Begegnung schaffen im Quartier: Herausforderungen für die Praxis

Vortrag
Sitzungstermin
Donnerstag (21. September 2023), 11:00–12:30
Sitzungsraum
HZ 4
Autor*innen
Lars Wiesemann (vhw – Bundesverband für Wohnen und Stadtentwicklung e. V.)
Kurz­be­schreib­ung
Einrichtungen wie Quartierszentren oder Nachbarschaftshäuser versuchen mit Begegnungsangeboten eine größere Akzeptanz von Vielfalt zu erreichen. Der Beitrag beleuchtet diese Aktivitäten und diskutiert angesichts einer Popularisierung solcher Maßnahmen in der Quartiersentwicklung ihre Limitationen.
Schlag­wörter
Geographien der Begegnung, soziale Quartiersentwicklung, Diversität, Vorurteile

Abstract

Das Forschungsfeld der Geographien der Begegnung befasst sich seit nunmehr 15 Jahren mit dem alltäglichen Interaktionsgeschehen in urbanen Räumen unter der Bedingung zunehmender (stadt‑)gesellschaftlicher Diversität. Dabei hat es sich in jüngerer Zeit verstärkt auch Formen der „organisierten Begegnung“ (z. B. initialisiert durch Stadtteilakteur*innen) zugewendet. Der Beitrag knüpft an diese Debatten an und beleuchtet die Praxis der Begegnungsförderung in der sozialen Quartiersentwicklung.

Stadtteileinrichtungen wie Quartierszentren oder Nachbarschaftshäusern wird in Wissenschaft und Praxis als Begegnungsorten eine Schlüsselrolle für die Förderung gruppenübergreifender Kontakte zugesprochen. Mit ihren organisierten Angeboten schaffen sie auf Quartiersebene vielfältige Begegnungsmöglichkeiten, speziell auch für „interkulturelle Annäherungsprozesse“. Allerdings limitieren verschiedene Faktoren die Wirkmöglichkeiten dieser Angebote – auch hinsichtlich des Abbaus von Vorurteilen. Der Beitrag diskutiert zentrale Herausforderungen auf:

(1) Ebene der Angebote (u. a. richtungsoffener Ausgang der Angebote trotz vorstrukturierter Kontaktsituation; unbewusste Reproduktion von Gruppengrenzen/stereotypen Bildern durch Angebotsgestaltung; konfligierende Erwartungshaltungen von Teilnehmenden)

(2) Ebene der Einrichtungen (u. a. fehlende Kontinuität in Angebots- und Personalstrukturen durch die Abhängigkeit von Förderlogiken übergeordneter politisch-administrativer Ebenen; fehlende Reichweite und Selektivitäten in den Nutzer*innenstrukturen)

(3) Ebene der kommunalen Verwaltung und Politik (u. a. mangelnde Einbettung der Begegnungsarbeit in kommunale Konzepte und Strategien)

Aus diesen Limitationen ergeben sich zwar konkrete Gestaltungsoptionen, um die Erfolgsaussichten begegnungsfördernder Aktivitäten zu erhöhen.

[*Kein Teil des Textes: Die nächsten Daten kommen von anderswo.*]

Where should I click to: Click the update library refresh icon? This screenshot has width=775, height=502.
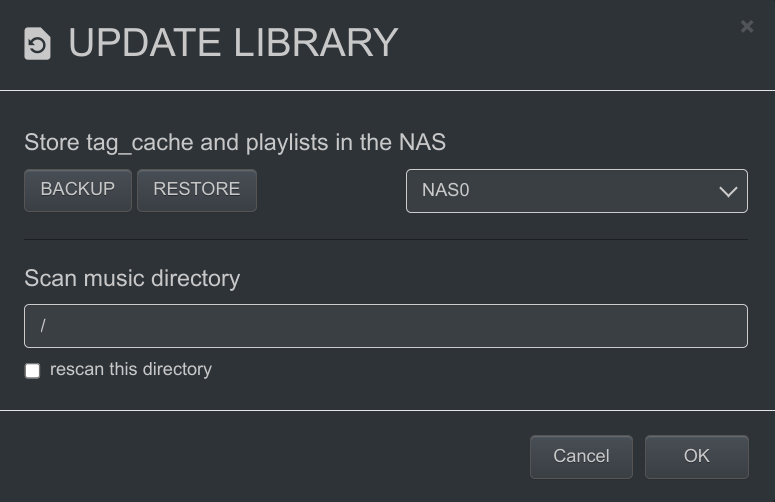(x=37, y=44)
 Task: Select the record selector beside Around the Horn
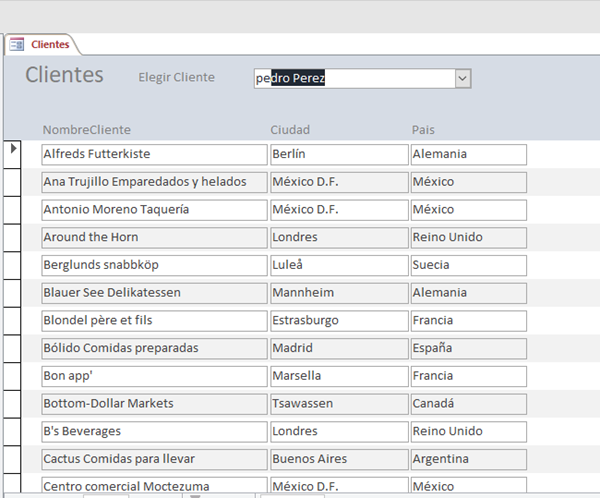(14, 238)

Trotz allem bleiben durch solche Ansätze – wie der Beitrag abschließend kritisch in den Fokus rückt – die strukturellen Ursachen von Vorurteilen (z. B. Status- oder Ressourcenkonflikte) unberührt. Angesichts der Popularisierung von begegnungsfördernden Maßnahmen in der sozialen Quartiersentwicklung seit der Fluchtmigration 2015/16 gilt es vor allem politisch-planerische Kreise dafür stärker zu sensibilisieren, werden hier doch oftmals begegnungsfördernde Aktivitäten als vergleichsweise einfach zu realisierende und unmittelbar Erfolg versprechende Maßnahmen angesehen, um diagnostizierte Probleme im Zusammenleben zu lösen.

Der Beitrag basiert auf empirischen Erkenntnissen aus dem Forschungsprojekt „Begegnung schaffen: Strategien und Handlungsansätze in der sozialen Quartiersentwicklung“ (Laufzeit 2019-2022), in dem in einer qualitativen Untersuchung die begegnungsfördernden Aktivitäten von Stadtteileinrichtungen in vier ausgewählten Quartieren verschiedener Städte kritisch analysiert wurden.